┌─ Selected excerpt

# HOLE SAW recommendation



## Colbyt (Jan 27, 2014)

In the $30 range buy two of the Harbor Freight ones.

Seriously, quality tools cost big bucks and unpracticed user can kill them just a fast.

You have already admitted to being in that category.



> I know the right way is to wait for it to cool, then start up again, but if I did that it would have taken 45 minutes!


----------



## TheEplumber (Jul 20, 2010)

I use good quality Milwaukee or Lenox saws. I don't buy by the kit either. I buy individual saws as needed. I use them on steel studs, plywood, studs with nails embedded and fiberglass
The Lenox "plumber's" kit is about $275 and some of those bit sizes would be useless to me


----------



## Yodaman (Mar 9, 2015)

key word you are looking for is "bi-metel" blade, Milwaukee, Lenox and Starrett are all quality bi-metal hole saws. Large kits are expensive. Start with a small set and add to it as needed. 

when drilling thru plywood have to watch overheating and melting the glue, which sounds like what happened with your HF drill. Need to pull back and clear chips, and occasionally stop and clear teeth if you suspect loading from the glue. Larger holes need slower speeds. And vise versa, smaller drills can run faster


----------



## Ron6519 (Mar 28, 2007)

There are no sets that will have all the sizes you need, especially the recessed light size. I bought the Milwaukee set and the larger sizes as needed.


----------



## firehawkmph (Dec 12, 2009)

Bosch makes good quality hole saws also. Have one of their kits with the quick disconnect feature.
Mike Hawkins


----------



## Bondo (Dec 8, 2007)

> I use good quality Milwaukee or Lenox saws. I don't buy by the kit either.* I buy individual saws as needed.*


Ayuh,.... That's how I've built up my _"Set"_ of hole saws,....

I buy quality big brand name shells, that fit the good quality drivers, that drive on pins, not the threads,....

Different saws for different apps,....

I've cut holes in everything from 1/4" foam board, to 3/4" steel plate with hole saws,....

└─

Requests -
1. According to the hole saw thread, about how much does the Lenox "plumber's" kit cost?
2. Copy the part of the hole saw thread starting with "## Bondo (Dec" and going on through "not the threads,....".
3. Proceed with the hole saw thread from the point where it stops.
The lines that come next are separate material and are not part of the hole saw thread.

┌─ Records

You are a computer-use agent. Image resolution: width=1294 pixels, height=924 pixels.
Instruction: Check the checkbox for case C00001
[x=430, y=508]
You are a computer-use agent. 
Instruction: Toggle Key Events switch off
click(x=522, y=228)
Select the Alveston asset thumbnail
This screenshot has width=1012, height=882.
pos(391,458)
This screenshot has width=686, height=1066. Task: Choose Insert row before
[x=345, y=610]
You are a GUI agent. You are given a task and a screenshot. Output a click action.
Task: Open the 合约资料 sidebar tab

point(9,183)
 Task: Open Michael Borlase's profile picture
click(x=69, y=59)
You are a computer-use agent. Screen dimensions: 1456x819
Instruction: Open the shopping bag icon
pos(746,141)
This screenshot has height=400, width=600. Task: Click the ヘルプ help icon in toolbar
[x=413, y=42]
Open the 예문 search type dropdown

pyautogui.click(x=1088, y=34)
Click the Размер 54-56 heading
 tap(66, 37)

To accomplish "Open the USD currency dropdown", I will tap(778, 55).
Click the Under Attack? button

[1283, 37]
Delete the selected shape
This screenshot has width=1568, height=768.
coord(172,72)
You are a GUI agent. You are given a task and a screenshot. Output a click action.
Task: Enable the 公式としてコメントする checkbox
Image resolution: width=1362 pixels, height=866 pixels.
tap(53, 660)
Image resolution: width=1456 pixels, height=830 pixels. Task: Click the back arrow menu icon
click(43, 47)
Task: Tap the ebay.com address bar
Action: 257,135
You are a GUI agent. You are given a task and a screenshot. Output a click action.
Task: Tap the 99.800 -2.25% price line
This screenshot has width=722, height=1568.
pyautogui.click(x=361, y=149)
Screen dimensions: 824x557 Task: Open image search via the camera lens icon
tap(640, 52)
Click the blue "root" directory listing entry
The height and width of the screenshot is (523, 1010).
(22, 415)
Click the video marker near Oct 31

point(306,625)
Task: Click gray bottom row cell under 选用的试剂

└─

Answers for the tasks -
1. About $275.

2.
## Bondo (Dec 8, 2007)

> I use good quality Milwaukee or Lenox saws. I don't buy by the kit either.* I buy individual saws as needed.*


Ayuh,.... That's how I've built up my _"Set"_ of hole saws,....

I buy quality big brand name shells, that fit the good quality drivers, that drive on pins, not the threads,....

3.
----------



## McSteve (Dec 8, 2009)

My Milwaukee set has served me quite well, and it's easy to get replacements when ever one of the individual saws gets dull. I think the largest size in my set is 2 1/2". Anything larger than that I purchase separately as needed. I've got a 4" for dryer ducts (actually it mostly seems to get used for twisting my wrists and smashing my knuckles...) and a Klein adjustable hole cutter for putting recessed lights in sheetrock.


----------



## Daniel Holzman (Mar 10, 2009)

Hole saws are very nice, but in many cases you can use a decent quality cordless drill to accomplish the same thing with the right bit. I have an 18V Dewalt drill, to cut ceiling cans I use a special circular cutter with carbide teeth, very good for plaster, comes in 5", 6" and 8" diameter (at least), depending on the size of the can you are putting in. For cutting through plywood you can use a 4" hole cutter with the drill. If you are taking 45 minutes to cut through 3/4 inch plywood, my guess is your bit is dull, with a sharp bit you could go faster than that rotating the bit by hand.


----------



## ToolSeeker (Sep 19, 2012)

I really like my Ridgid hole saws.


----------



## fireguy (May 3, 2007)

Lennox may be OK for wood, but I do not like them for metal work. Milwaukie is a better tool.


----------



## SeniorSitizen (Sep 10, 2012)

A major problem with hole saws and wood is chip/saw dust dispersal. Most are basically a coarse hack saw blade attempting to cut wood.


----------



## Yodaman (Mar 9, 2015)

SeniorSitizen said:


> A major problem with hole saws and wood is chip/saw dust dispersal. Most are basically a coarse hack saw blade attempting to cut wood.



Chip loading can be a problem, but if you retract the the saw occasionally or peck it will go along way toward clearing chips. 
If the chips are gummed right into the saw its time to stop and physically clean the teeth.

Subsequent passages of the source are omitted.